* Document extract *

───

Mae West: Timothy Dalton

MAE WEST co-starred with some handsome leading men such as Timothy Dalton.
• • Timothy Dalton was born in Colwyn Bay, Wales on 21 March 1944. Though Welsh-born, he is of British, Italian, and Irish ancestry. His mother is from the Bronx (New York). He grew up in Manchester, England with a background in show-biz, since both of his grandfathers were vaudevillians. After leaving school, he joined the National Youth Theatre for 3 summers, and studied at the Royal Academy of Dramatic Art for 2 years. He joined the Birmingham Repertory Theatre in 1966, where he played many leading roles.
• • Timothy Dalton first flew to Hollywood in 1977, to become the leading man of the aging movie queen Mae West [1893-1980] in her last film. In Sextette (1978), with a cast that included Tony Curtis, Ringo Starr, George Hamilton, Walter Pidgeon, and George Raft, Timothy even ended up marrying the cinema legend whose sexual suggestiveness was as amorously artful as it was essentially innocent. He will never ever forget the experience.

───

* Dataset excerpts *
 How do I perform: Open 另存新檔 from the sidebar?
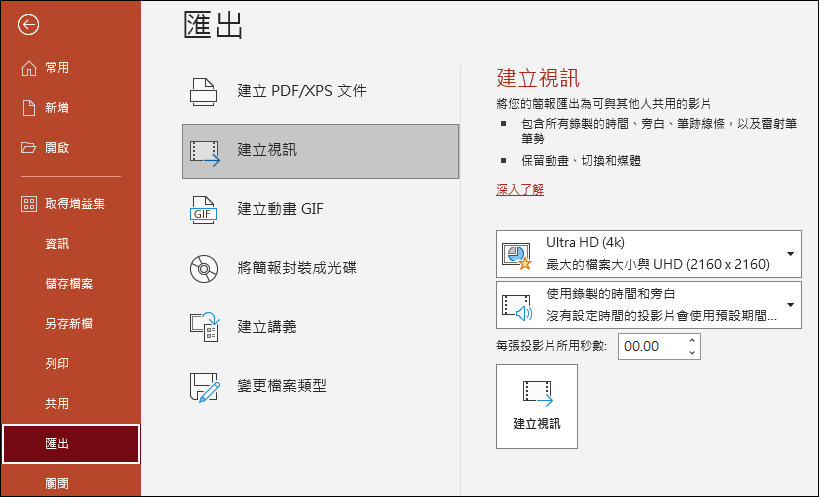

───

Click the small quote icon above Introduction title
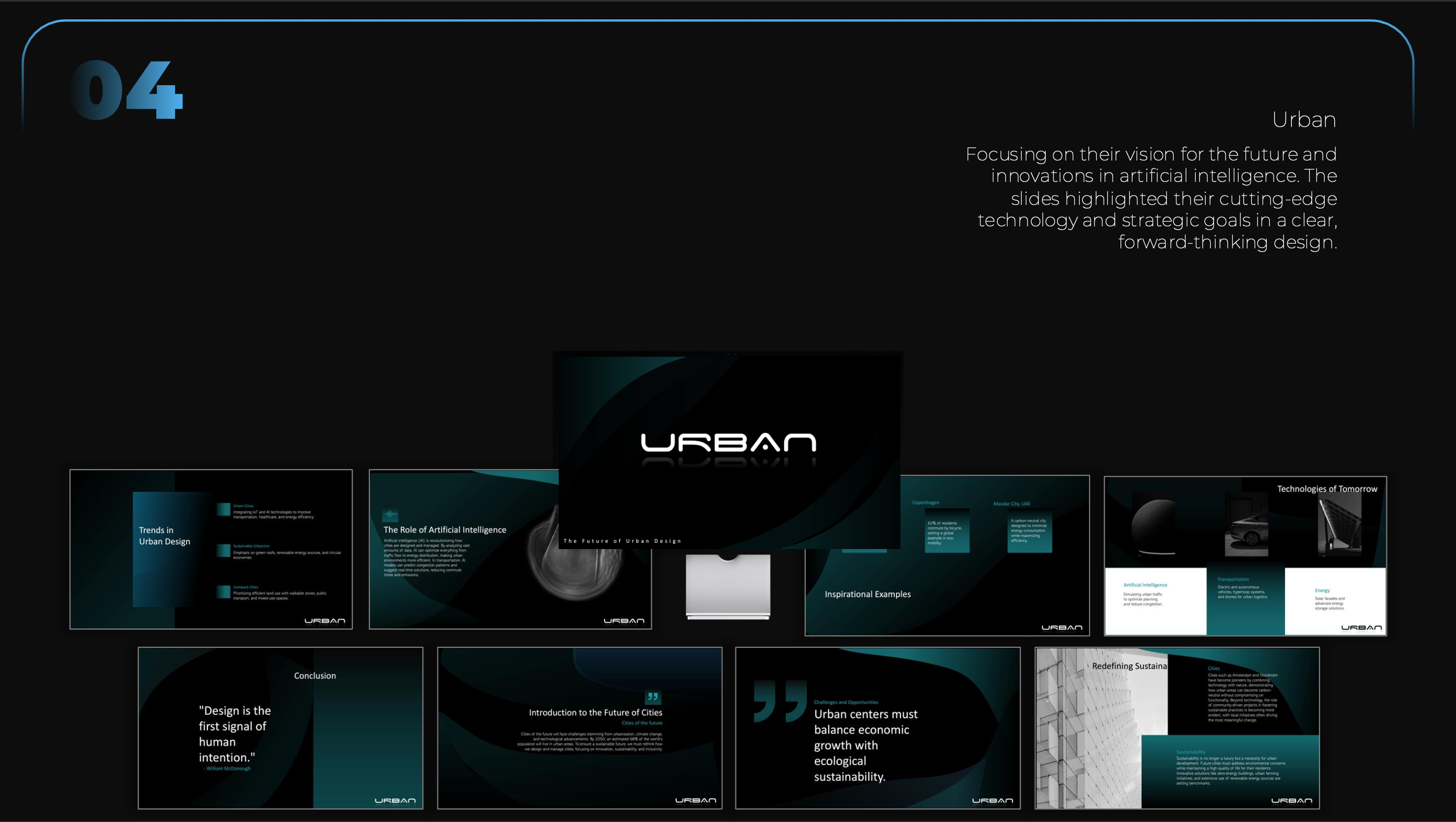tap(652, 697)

───

* What to work on *
a: According to the article on Timothy Dalton, in which town and country was he born?
b: In the article on Timothy Dalton, which actors are named after the words "a cast that included"?
c: Write the next part of the article on Timothy Dalton, picking up after its final sentence.

* Exercise responses *
a: Colwyn Bay, Wales.

b: Tony Curtis, Ringo Starr, George Hamilton, Walter Pidgeon, George Raft

c:
• • "I'll never forget meeting her for the first time. We went in to see Mae West in a room where everything was white with gold trim on it. It was quite small, I thought, for somebody as fabulously rich as she was. It was only later that I realized that she owned the entire apartment block, though I doubt that she ever spent a penny on herself in her life; everybody was too busy buying her presents and asking her out.
• • "Then Mae West came in. She was wearing a white suit and a large bouffant hairstyle and these long nails ... there was a great lady. I was very curious, very fascinated by her. Not to put too fine a point on it, we were all wondering, knowing how old she was, if we were going to be able to work with her.
• • "As it happened, she was delightful. I think the most extraordinary thing about knowing Mae West was the realization that she was a brilliant lady. When somebody is that famous, you're never quite sure whether her fame stems largely from the publicity hokum, but she could always come up with a line that was funnier than anybody else's. . . ."
• • "Of course," adds Timothy with a smile that conceals more than reveals, "she was a bit of a flirt. But she tried it only once with me! She had a nice twinkle in her eye, a nice sparkle. Oh, it was definitely an experience I wouldn't have missed for the world."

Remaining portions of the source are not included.